Additionally, you can pipe its output to the Out-GridView cmdlet to produce tabular log output in a graphical format (as shown in Figure 5-1), which can be easily refined and/or exported to an Excel spreadsheet for further analysis.

image

FIGURE 1 Using the Out-GridView cmdlet.

Logs for use with SharePoint monitoring come from two distinct sources. At the operating system level, you find the standard event logs, in which events that concern SharePoint and its supporting technologies (SQL, IIS, and so on) are recorded (primarily in the Application and System logs). As previously mentioned, SharePoint also records information in its own series of trace logs, otherwise known as the ULS logs.

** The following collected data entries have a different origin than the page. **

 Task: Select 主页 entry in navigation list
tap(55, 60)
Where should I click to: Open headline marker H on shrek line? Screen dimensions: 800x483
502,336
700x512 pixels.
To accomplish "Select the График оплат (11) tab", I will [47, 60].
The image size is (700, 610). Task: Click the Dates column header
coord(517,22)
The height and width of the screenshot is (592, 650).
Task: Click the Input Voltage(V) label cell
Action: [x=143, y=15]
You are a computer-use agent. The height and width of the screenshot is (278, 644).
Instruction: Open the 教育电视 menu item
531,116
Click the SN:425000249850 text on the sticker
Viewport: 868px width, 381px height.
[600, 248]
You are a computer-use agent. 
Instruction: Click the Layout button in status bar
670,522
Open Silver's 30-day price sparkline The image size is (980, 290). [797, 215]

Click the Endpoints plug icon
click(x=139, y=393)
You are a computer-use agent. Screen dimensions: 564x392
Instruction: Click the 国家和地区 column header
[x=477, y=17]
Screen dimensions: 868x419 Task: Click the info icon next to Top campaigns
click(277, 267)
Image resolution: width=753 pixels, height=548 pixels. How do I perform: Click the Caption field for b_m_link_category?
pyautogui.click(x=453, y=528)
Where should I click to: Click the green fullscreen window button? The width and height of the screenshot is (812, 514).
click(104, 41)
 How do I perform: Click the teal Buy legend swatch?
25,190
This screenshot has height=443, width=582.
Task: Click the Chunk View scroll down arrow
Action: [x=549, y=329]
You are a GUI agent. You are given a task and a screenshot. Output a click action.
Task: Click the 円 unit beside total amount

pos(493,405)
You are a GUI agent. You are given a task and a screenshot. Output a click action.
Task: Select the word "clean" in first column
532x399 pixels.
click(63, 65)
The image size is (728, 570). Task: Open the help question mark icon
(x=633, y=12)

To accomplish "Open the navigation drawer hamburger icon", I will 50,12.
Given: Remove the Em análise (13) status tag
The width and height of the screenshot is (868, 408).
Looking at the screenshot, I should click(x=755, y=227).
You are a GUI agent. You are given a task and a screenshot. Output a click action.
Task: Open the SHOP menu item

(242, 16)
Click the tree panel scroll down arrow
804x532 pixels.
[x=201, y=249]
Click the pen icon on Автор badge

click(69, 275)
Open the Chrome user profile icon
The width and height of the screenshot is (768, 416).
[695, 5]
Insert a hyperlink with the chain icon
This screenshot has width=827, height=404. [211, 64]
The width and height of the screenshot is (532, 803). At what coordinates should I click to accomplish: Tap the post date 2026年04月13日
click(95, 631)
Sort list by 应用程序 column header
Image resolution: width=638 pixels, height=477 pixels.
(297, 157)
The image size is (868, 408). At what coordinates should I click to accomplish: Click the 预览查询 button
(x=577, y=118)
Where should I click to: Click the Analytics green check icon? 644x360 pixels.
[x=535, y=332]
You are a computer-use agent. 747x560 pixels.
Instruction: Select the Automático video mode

Finally, if you have a larger SharePoint farm (or farms), you may find that the monitoring of each individual system is becoming time-centric, and that even the use of the usage and health providers is not enough to provide a complete picture of the systems required to support SharePoint.

For this purpose, Microsoft produces a product known as System Center 2012 Operations Manager. Using this toolset with the System Center Management Pack for SharePoint 2013 not only allows for the effective monitoring of multiple SharePoint farms and their component systems but also for the alerting and preventative actions required to assist in the maintenance of service level guarantees.

The System Center Monitoring Pack monitors both Microsoft SharePoint Server 2013 and Project Server 2013. It also monitors the following service applications:

  • Access Services
  • Business Data Connectivity (BDC)
  • Security Token Service
  • Managed Metadata Web Service
  • Education Services
  • Excel Services Application
  • InfoPath Forms Services
  • Performance Point Services
  • Sandboxed Code Services
  • Secure Store Services
  • SharePoint Server Search
  • Translation Services
  • User Profile Service
  • Visio Services
  • Word Automation Service